PROBLEM DETAILS – How many lines in the items below contain the string "arrow"? Case counts. Reply with the number alone.

GIVEN INFORMATION –
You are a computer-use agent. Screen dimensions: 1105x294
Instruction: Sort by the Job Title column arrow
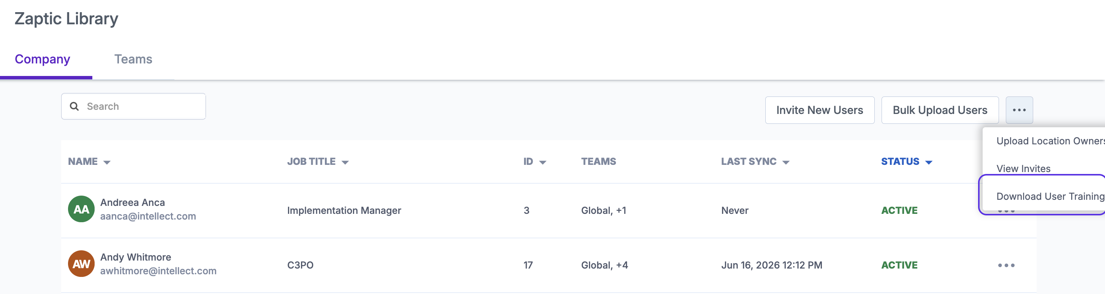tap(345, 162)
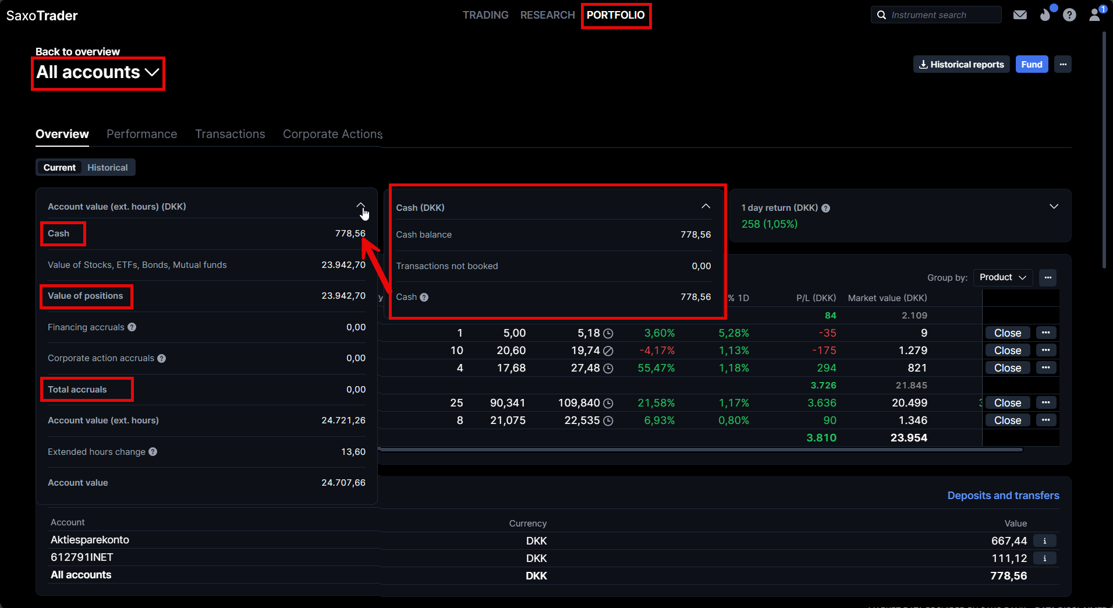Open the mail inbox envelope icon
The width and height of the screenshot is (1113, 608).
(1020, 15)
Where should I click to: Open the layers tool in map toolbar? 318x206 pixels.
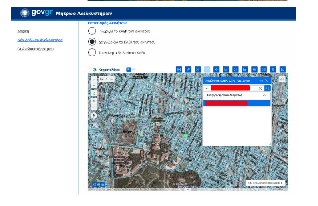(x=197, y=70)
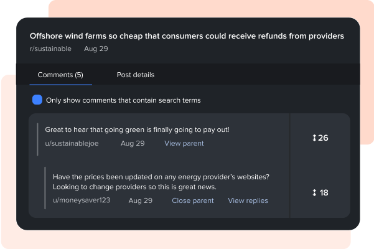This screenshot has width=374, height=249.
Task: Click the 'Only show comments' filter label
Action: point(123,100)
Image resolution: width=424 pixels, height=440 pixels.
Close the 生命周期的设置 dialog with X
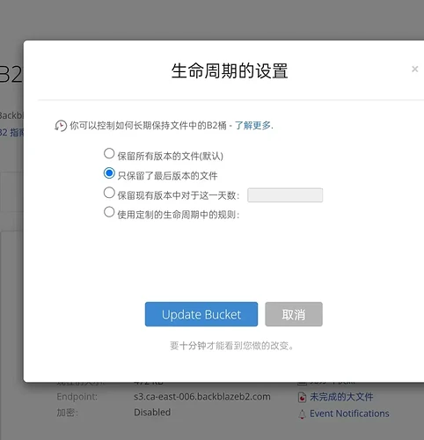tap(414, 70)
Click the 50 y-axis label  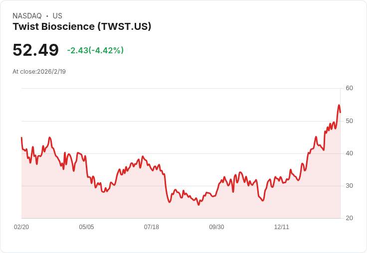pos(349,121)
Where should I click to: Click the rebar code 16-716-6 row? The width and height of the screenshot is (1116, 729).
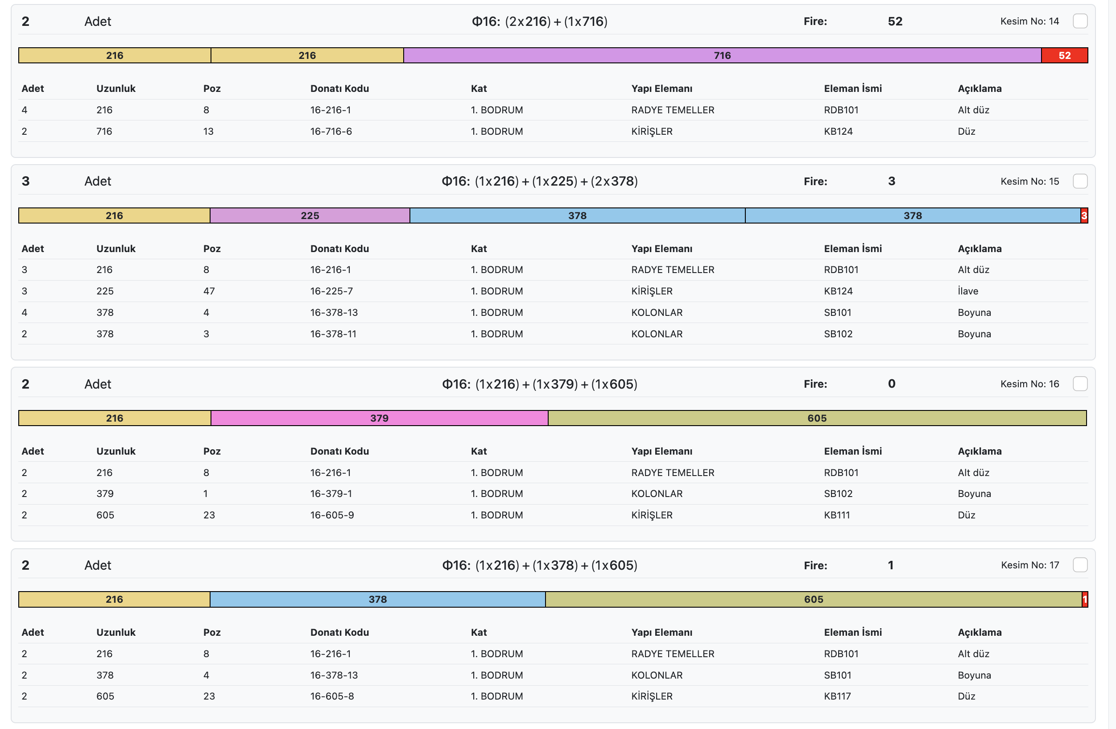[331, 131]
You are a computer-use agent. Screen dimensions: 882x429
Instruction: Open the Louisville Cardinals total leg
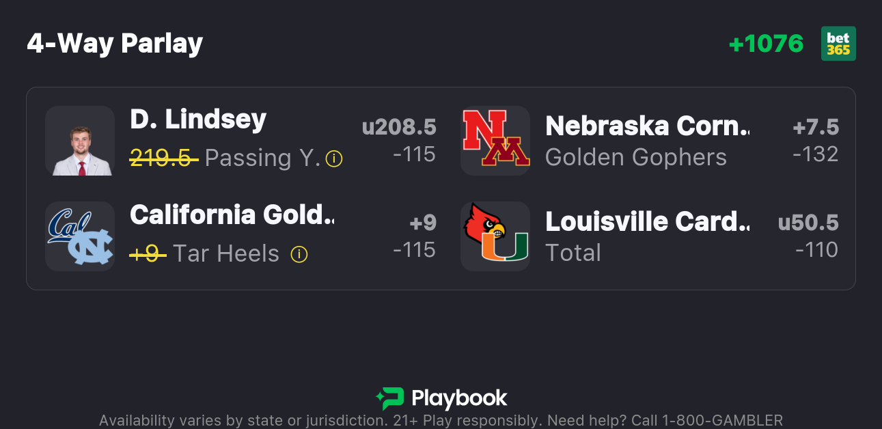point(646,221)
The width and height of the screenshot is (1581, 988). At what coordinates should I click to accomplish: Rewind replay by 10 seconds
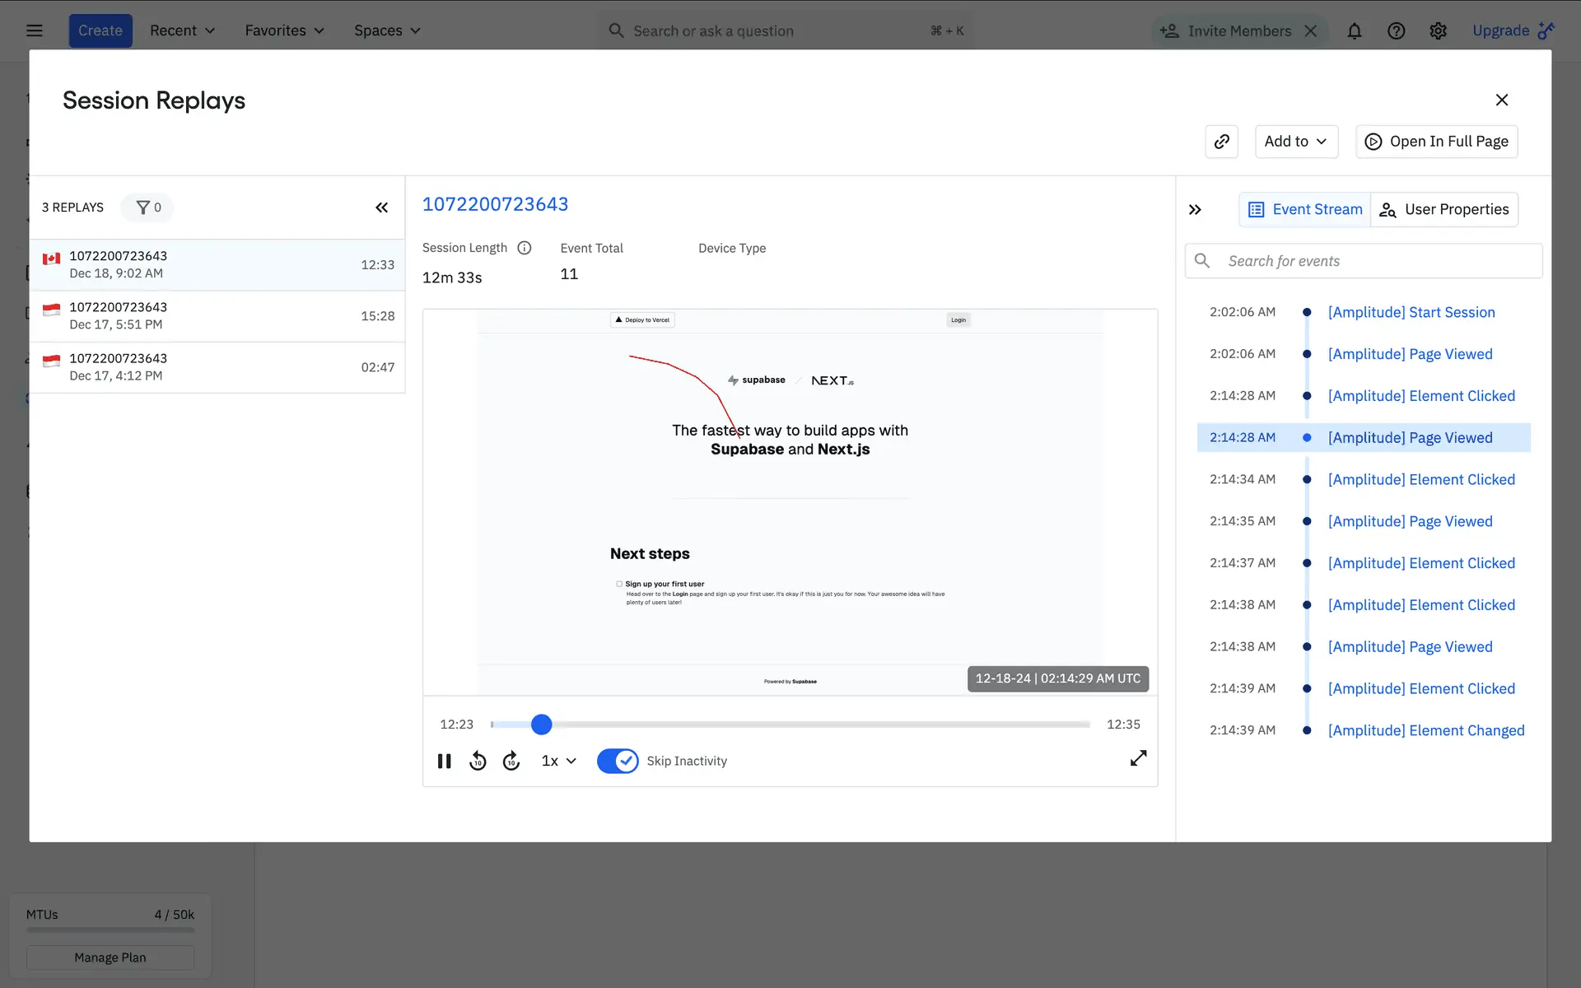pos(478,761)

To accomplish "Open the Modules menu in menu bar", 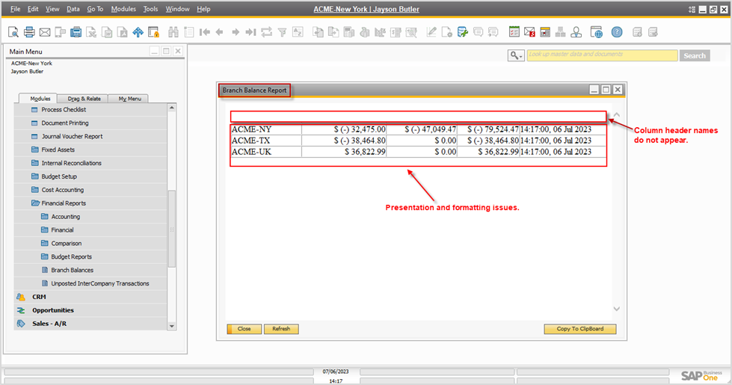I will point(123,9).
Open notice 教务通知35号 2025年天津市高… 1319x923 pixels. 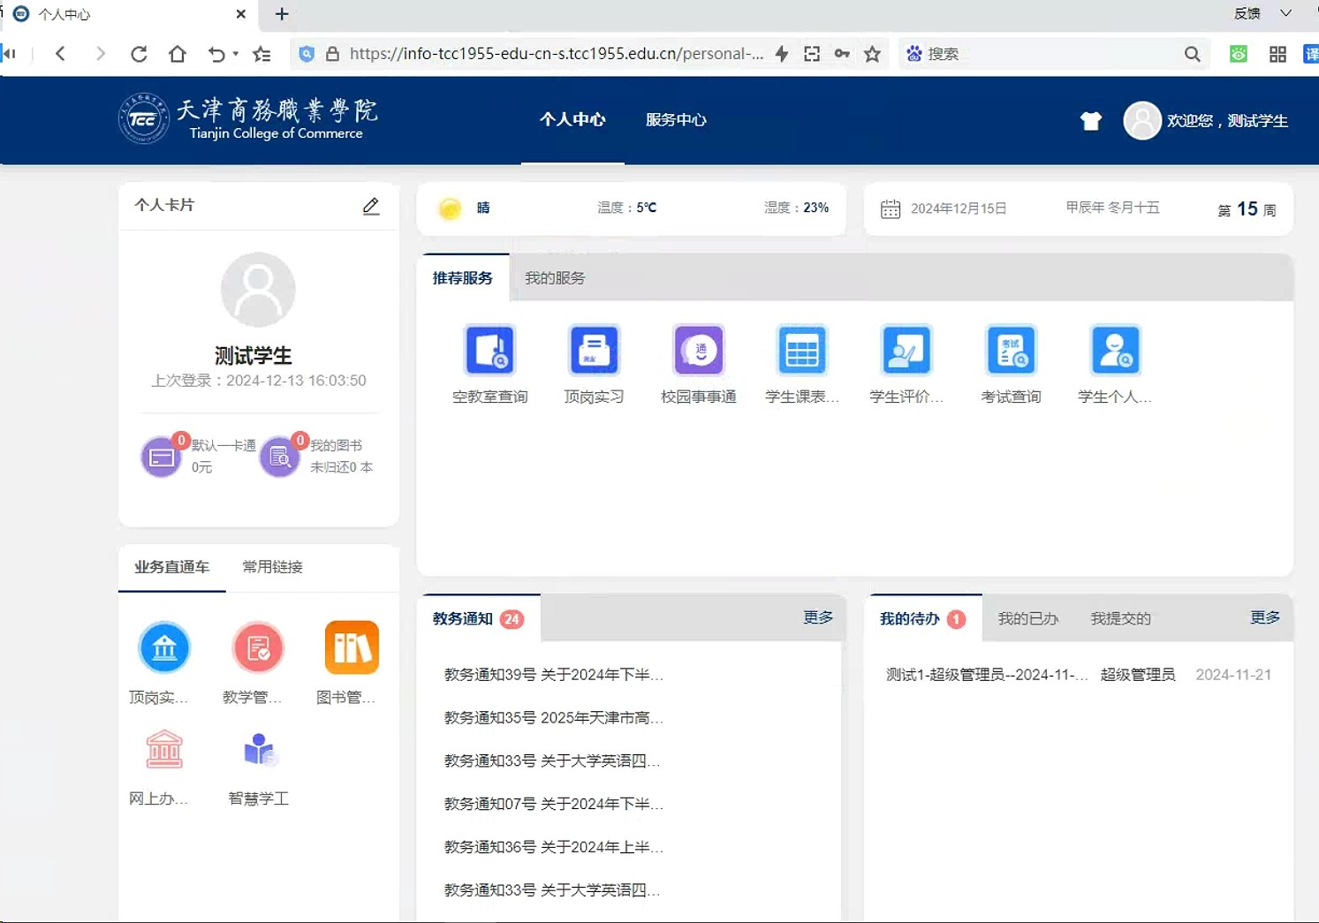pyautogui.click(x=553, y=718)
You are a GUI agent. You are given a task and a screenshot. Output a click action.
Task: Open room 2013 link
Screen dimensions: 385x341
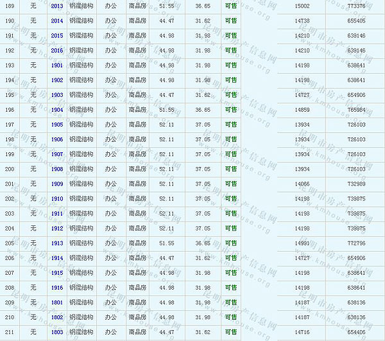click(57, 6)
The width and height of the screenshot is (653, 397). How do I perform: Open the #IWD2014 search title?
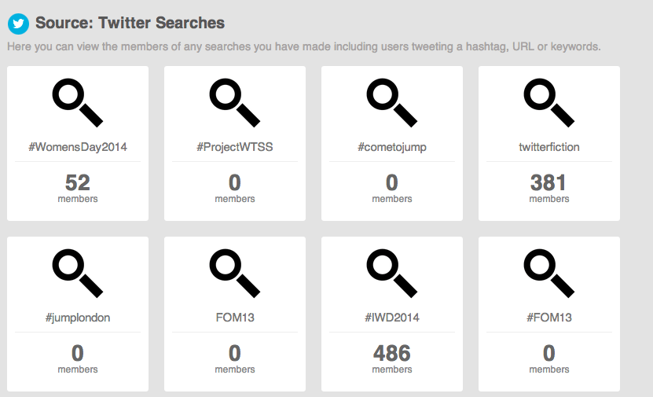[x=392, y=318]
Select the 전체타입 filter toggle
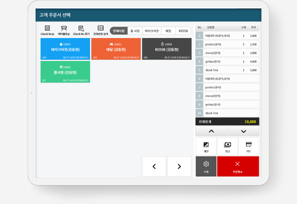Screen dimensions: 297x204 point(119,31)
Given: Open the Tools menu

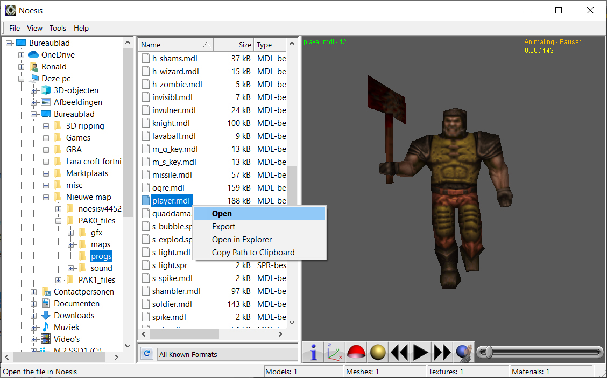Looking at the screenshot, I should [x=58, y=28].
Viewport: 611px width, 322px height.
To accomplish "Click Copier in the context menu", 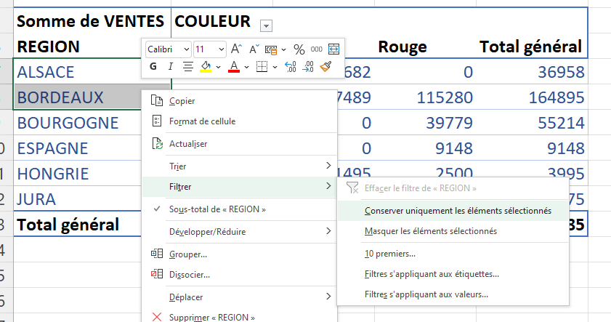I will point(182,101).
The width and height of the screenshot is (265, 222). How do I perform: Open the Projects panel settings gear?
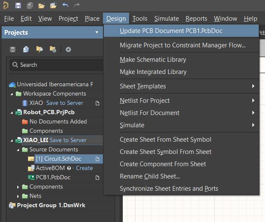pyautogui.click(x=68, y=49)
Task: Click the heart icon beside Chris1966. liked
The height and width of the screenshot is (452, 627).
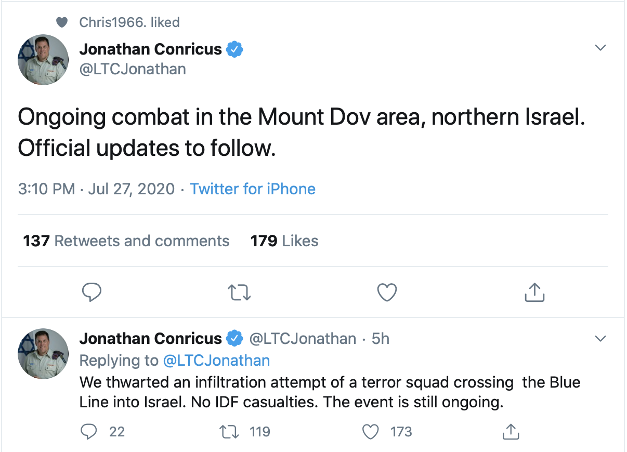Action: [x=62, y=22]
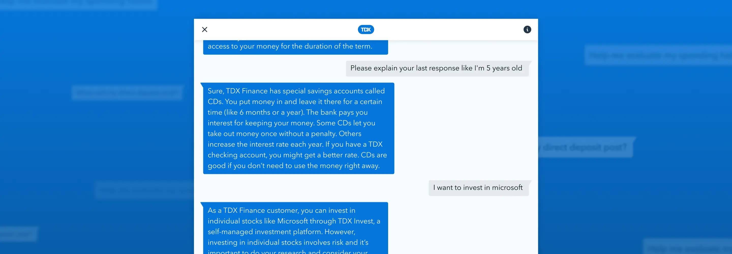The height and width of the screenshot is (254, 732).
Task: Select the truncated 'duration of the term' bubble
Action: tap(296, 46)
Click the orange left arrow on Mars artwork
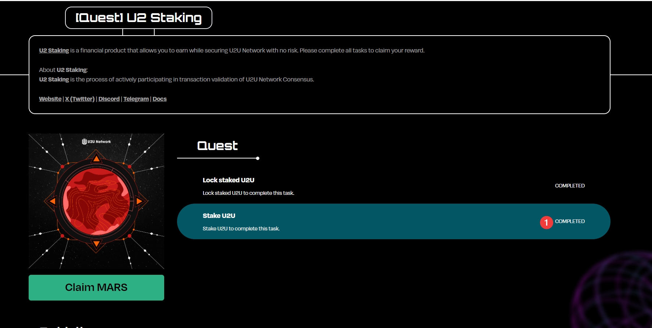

SOLUTION BELOW – 2